Our story beingsEdit
Every second day Billy had to have a history lesson with 50-year-old Scottish teacher Mr.MacMatheison. Mr.MacMatheison is very scary. He has a baldhead that reflects so much sunlight it burns your eyes. Once it caused someone to have a seizure. Mr.MacMatheison is not smart. He only teaches history to get a second pay check. Billy mostly learns about Scottish people in history class. Billy had watched Braveheart about 50 times in Mr.MacMatheison’s class. This mildly pissed Billy off. If Billy wanted to see Mel Gibson slash up Englishmen and Jews he just had to go to Hollywood.
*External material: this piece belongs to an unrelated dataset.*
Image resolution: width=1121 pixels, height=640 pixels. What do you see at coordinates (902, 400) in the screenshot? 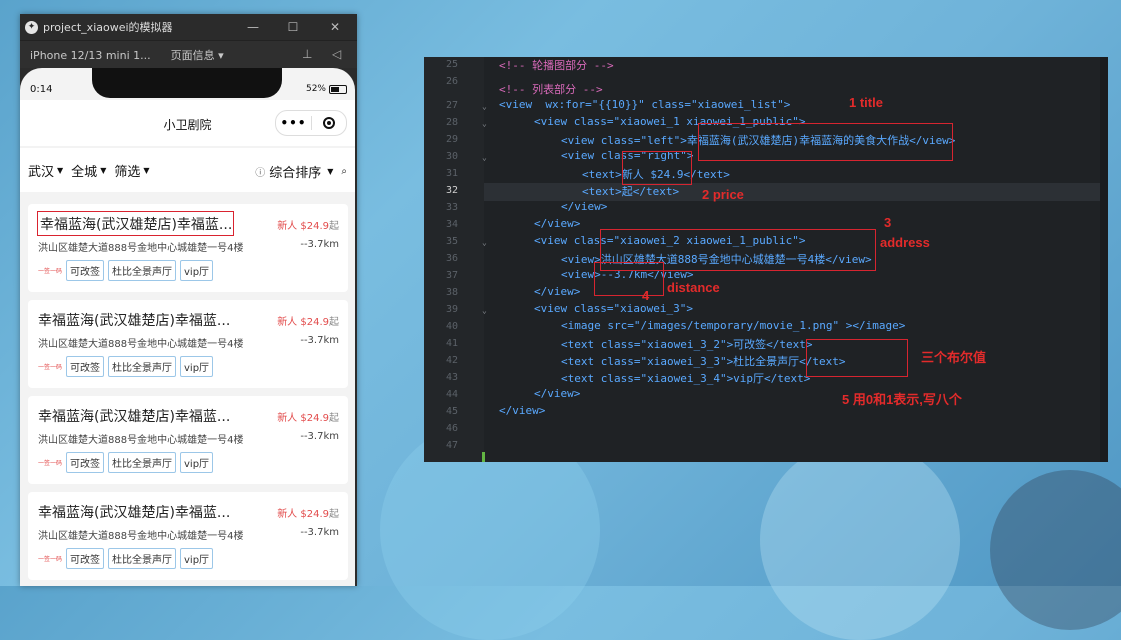
I see `annotation-eight-values: 5 用0和1表示,写八个` at bounding box center [902, 400].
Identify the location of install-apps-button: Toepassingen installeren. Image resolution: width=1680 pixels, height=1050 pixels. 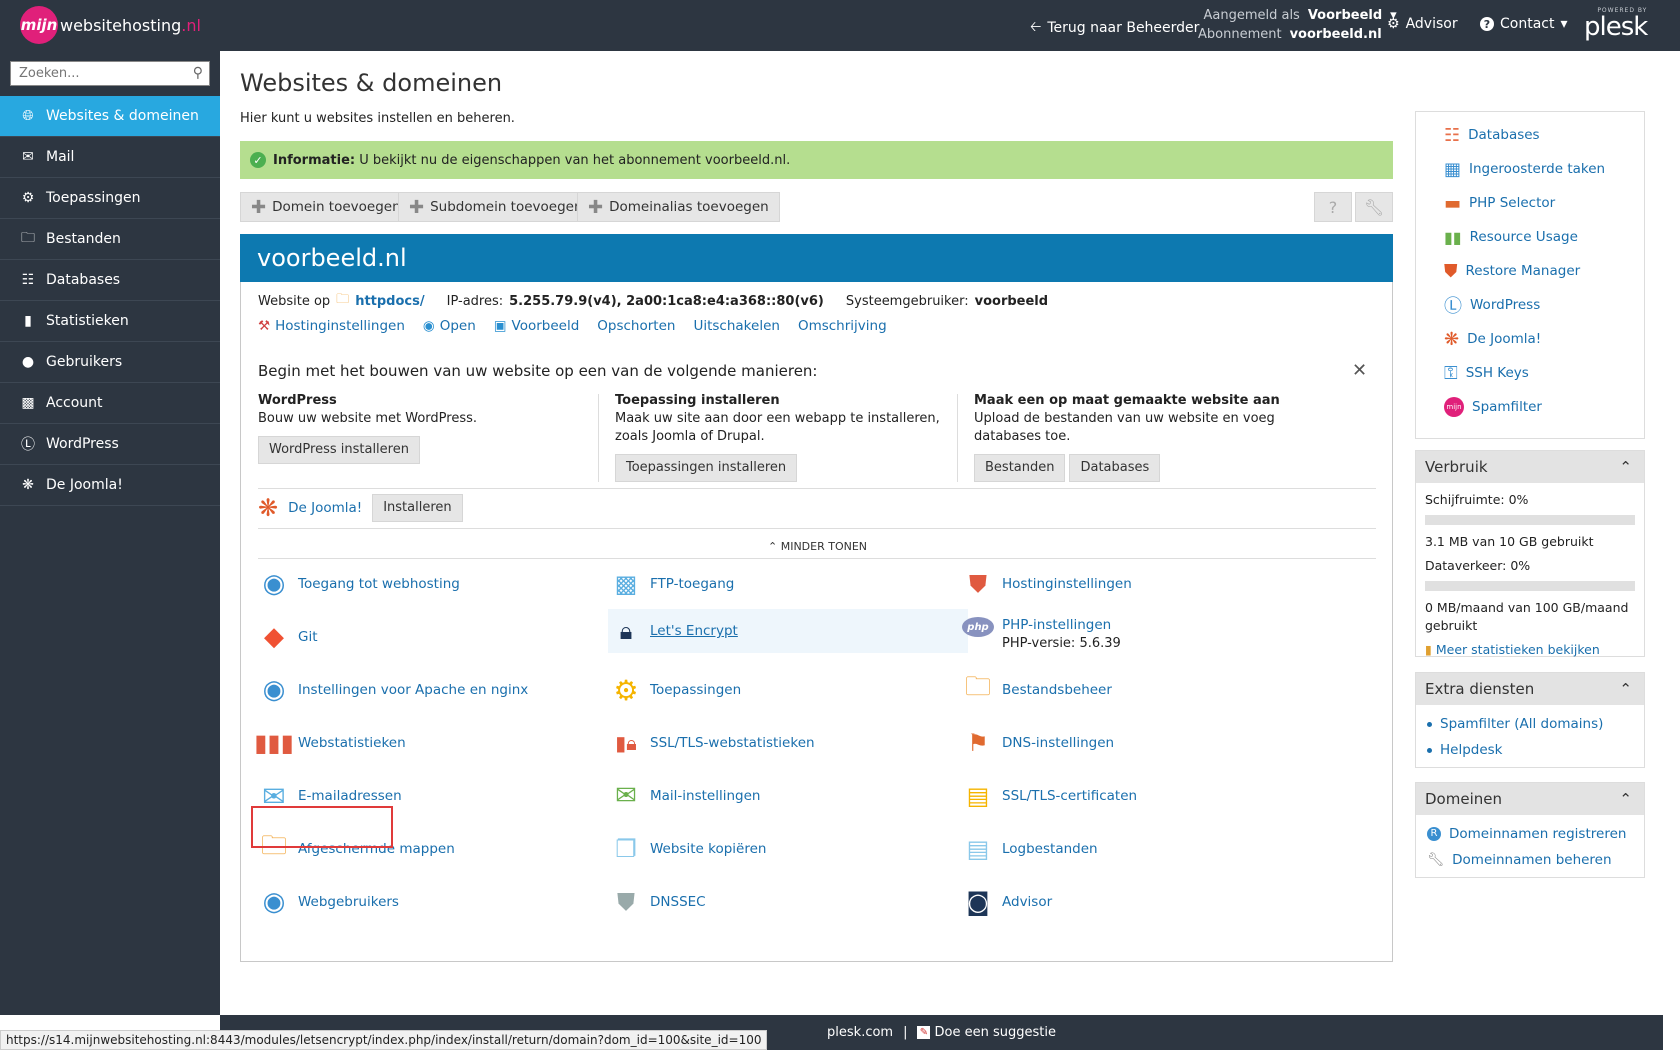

One day Mr.MacMatheison was late for class. It was a windy day leaves flew about the air like birds gliding the sky. Then suddenly Mr.MacMatheison came run down the pathway…wearing a kilt. Mr.MacMatheison ran faster down the path kilt flapping in the mourning air…actually his kilt wasn’t the only thing that was flapping. Something else was flapping something hard, huge scary it looked like a yam only more hairy. IT WAS…H-HIS-HIS PEANUTS. The peanuts proceeded to fall on the floor revealing a little baby yam. Billy threw up on the floor disgusted at Mr.MacMatheison’s yam-penis. Mr.MacMatheison seeing the number of students throwing up one the floor shouted, “Don’t wourry kids its only Scottish traydition”.
Billy entered the classroom. Mr.MacMatheison jumped in excitement…it was not the prettiest of Scottish sites. Billy would have preferred to see had seen Loch Ness. "I now knewe to doo the dance of the four lowgs” said Mr.MacMatheison “but I nay have but 0 lowgs soo I need 4 stuuudeents tee help me be the lowgs”. “OH NOES” shouted the students. “Don’t wourry kids its only Scottish traydition” said Mr.MacMatheison. After the dance was finished with minimal casualties Mr.MacMatheison to ask all the girls to take their clothes off. . “Don’t wourry kids its only Scottish traydition” said Mr.MacMatheison. The girls took off all their clothes and Mr.MacMatheison preceded to put his hand down his pants. “What are you doing Mr.MacMatheison” asked Billy. “Ummm nofing just looking for my keys yeaaah that what im doooing”. Just then ‘Pura’ milk erupted from Mr.MacMatheison’s kilt, spaying everyone. Billy licked the milk from his lips and shouted “Hey wait a minute that’s not milk!”
Mr.MacMatheison was arrested the next day for perverted activities. As he was taken he said to Billy “Don’t wourry kid its only Scottish traydition”.